EXERCISE PROMPT — Search the entries below. Return every line that has "computer" in it.

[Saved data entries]
- - - - - - -
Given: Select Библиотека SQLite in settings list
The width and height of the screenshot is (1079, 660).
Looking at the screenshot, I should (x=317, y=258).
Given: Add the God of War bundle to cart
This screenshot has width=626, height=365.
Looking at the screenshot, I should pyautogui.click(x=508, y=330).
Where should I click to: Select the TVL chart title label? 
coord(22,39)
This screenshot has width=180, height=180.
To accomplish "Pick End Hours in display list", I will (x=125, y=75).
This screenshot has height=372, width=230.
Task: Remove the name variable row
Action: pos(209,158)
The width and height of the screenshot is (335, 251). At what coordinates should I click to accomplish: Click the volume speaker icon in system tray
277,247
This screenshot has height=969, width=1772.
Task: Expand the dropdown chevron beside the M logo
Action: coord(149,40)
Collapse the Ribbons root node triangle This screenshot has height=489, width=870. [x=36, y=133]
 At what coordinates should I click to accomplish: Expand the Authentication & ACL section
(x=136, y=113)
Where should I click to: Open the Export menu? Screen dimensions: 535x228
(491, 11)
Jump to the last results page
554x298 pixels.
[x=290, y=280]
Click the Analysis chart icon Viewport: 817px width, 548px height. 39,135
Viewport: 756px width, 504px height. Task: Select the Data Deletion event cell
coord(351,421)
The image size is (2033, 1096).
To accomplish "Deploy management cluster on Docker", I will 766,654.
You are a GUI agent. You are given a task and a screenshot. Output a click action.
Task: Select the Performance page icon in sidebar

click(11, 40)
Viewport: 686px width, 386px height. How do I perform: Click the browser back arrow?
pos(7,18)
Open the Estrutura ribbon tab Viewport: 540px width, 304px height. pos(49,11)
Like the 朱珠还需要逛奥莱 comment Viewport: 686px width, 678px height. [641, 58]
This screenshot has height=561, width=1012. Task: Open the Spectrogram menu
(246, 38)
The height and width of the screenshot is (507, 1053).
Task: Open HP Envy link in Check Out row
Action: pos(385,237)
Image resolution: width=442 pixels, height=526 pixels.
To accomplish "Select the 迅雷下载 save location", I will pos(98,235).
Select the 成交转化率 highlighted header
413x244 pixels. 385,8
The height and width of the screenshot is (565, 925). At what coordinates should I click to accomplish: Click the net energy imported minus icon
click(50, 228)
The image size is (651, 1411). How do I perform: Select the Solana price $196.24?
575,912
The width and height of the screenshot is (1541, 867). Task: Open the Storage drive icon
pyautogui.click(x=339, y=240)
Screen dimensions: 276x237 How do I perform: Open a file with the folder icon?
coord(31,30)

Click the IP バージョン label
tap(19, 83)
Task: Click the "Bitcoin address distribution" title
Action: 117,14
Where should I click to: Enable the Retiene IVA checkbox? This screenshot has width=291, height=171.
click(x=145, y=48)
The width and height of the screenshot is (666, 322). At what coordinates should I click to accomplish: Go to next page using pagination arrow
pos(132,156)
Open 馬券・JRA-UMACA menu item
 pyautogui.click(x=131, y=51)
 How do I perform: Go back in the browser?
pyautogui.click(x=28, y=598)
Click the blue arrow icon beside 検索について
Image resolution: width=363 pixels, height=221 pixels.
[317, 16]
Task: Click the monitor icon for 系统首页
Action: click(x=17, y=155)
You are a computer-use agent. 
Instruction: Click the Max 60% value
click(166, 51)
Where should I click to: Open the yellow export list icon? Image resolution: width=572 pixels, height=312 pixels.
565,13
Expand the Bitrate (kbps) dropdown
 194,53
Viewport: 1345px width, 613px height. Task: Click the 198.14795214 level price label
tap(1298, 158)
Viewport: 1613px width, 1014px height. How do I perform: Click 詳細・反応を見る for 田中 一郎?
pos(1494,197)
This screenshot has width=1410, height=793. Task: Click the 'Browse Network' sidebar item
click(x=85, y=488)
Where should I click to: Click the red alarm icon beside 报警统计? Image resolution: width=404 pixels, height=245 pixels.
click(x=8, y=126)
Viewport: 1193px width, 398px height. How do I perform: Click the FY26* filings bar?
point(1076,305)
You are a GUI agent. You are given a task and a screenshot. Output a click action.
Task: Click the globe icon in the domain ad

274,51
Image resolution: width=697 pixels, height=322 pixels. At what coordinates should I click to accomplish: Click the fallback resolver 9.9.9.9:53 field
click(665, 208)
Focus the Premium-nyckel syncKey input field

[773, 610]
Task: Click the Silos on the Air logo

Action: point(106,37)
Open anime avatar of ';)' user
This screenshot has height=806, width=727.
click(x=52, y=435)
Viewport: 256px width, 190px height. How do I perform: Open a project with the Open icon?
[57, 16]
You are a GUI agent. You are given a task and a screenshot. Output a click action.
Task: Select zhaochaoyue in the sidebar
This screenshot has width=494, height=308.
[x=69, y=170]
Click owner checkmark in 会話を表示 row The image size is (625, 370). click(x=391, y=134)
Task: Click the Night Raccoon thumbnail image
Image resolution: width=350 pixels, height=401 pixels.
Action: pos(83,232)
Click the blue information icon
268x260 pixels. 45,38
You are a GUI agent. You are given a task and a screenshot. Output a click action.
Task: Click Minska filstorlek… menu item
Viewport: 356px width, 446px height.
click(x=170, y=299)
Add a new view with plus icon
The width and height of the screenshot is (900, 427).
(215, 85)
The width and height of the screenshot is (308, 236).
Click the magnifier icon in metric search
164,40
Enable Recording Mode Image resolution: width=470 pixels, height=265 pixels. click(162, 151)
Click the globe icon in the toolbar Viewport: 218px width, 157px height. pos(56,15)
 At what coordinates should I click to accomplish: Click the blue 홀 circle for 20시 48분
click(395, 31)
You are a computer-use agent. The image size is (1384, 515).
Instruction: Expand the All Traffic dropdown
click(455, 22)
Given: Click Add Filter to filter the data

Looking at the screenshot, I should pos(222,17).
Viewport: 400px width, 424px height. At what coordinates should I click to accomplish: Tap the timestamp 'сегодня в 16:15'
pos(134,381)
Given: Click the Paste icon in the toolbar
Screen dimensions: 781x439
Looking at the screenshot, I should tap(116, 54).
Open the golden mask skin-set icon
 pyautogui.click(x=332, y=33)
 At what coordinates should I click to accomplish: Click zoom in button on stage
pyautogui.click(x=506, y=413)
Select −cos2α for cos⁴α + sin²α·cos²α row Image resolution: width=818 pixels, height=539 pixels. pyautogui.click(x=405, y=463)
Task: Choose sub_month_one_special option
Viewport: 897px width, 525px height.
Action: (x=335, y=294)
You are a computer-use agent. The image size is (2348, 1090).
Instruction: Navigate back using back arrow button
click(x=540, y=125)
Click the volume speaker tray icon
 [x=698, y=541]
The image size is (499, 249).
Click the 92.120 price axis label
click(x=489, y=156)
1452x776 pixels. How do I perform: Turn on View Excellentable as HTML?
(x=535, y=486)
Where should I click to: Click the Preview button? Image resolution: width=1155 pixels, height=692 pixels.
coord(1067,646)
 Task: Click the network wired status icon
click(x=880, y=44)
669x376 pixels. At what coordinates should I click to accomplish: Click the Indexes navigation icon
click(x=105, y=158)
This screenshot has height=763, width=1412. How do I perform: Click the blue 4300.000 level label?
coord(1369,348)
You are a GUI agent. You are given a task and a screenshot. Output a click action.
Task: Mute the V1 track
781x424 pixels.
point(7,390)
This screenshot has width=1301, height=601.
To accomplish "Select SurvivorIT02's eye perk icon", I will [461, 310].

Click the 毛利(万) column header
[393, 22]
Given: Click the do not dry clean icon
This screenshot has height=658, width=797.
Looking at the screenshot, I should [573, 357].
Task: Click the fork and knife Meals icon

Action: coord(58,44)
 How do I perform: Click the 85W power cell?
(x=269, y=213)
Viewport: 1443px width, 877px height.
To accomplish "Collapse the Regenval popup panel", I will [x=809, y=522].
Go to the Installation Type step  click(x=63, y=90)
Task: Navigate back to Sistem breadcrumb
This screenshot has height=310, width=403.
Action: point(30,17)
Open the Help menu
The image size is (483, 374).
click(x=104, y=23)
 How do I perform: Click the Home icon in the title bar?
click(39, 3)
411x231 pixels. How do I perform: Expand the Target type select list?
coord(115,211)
- - - - - - -
EXERCISE RESPONSE —
You are a computer-use agent. 
You are a computer-use agent. The image size is (1384, 515).
You are a computer-use agent. The image size is (2348, 1090).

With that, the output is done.